Set tasks:
1. Copy word for word the stretch of rows from the line containing "Given: Open the hot holiday tweet text" through the line containing "The width and height of the screenshot is (659, 541).".
2. Pick up the post on stripping \n and empty strings from a pandas list column and write what follows its final sentence.

Supplied text:
◆ ◆ ◆ ◆ ◆ ◆ ◆

1

I have a data frame and one column consists of list value. I have attached the picture in excel format and data frame as well.

column
"[
""Hello""
]"
"[
""Hello"", 
 ""Hi""
]"
"[
""Hello"", 
 ""Hi"",
 """"
]"
"[
"""",
""Hello"", 
 ""Hi""
]"
"[
""Hello"",
""""
]"
"[
"""",
""Hello""

]"

1][1]enter image description hereThe column value looks like

column
------
[\n "Hello" \n]
[\n "Hello", \n "Hi"\n]
[\n "Hello", \n "Hi"\n, \n ""\n]
[\n ""\n, \n "Hello", \n "Hi"\n]
[\n "Hello" \n, \n ""\n]
[\n ""\n, \n "Hello" \n]

So, I want to remove \n and "" from the list and have value as

column
------
["Hello"]
["Hello", "Hi"]
["Hello", "Hi"]
["Hello", "Hi"]
["Hello"]
["Hello"]

So, how can we obtain following result using pandas and python?

◆ ◆ ◆ ◆ ◆ ◆ ◆

Data rows:
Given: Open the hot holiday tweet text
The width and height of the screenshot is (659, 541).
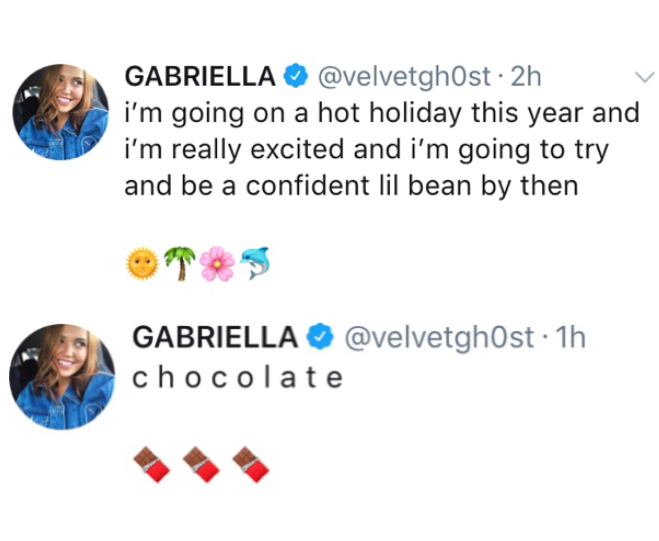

◆ ◆ ◆ ◆ ◆ ◆ ◆

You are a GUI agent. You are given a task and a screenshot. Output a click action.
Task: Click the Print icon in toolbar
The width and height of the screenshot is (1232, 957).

◆ ◆ ◆ ◆ ◆ ◆ ◆

Answers to the problems:
1.
Given: Open the hot holiday tweet text
The width and height of the screenshot is (659, 541).

2.
Bad Coder
  • 177
  • 11

2 Answers2

0

I'm not sure how to handle the input data that you have because that is not correctly formatted Python. However, I think there are a couple of ways to solve the problem.

Input data (as correct Python)

column = [
    ['\n "Hello" \n'],
    ['\n "Hello"', '\n "Hi"\n'],
    ['\n "Hello"',' \n "Hi"\n', '\n ""\n'],
    ['\n ""\n', '\n "Hello"', '\n "Hi"\n'],
    ['\n "Hello" \n', '\n ""\n'],
    ['\n ""\n', '\n "Hello" \n']
]

Code: First map then List Comprehension

The map removes the whitespace including the newline \n characters. The list comprehension then removes the empty entries from each row ("").

def stripper(text):
    return text.strip().strip('"')

for row in column:
    output = list(map(stripper, row))
    print([i for i in output if i])

Output

['Hello']
['Hello', 'Hi']
['Hello', 'Hi']
['Hello', 'Hi']
['Hello']
['Hello']

Note that the end result has single quotes rather than double quotes. Let me know if this matters for what you're doing.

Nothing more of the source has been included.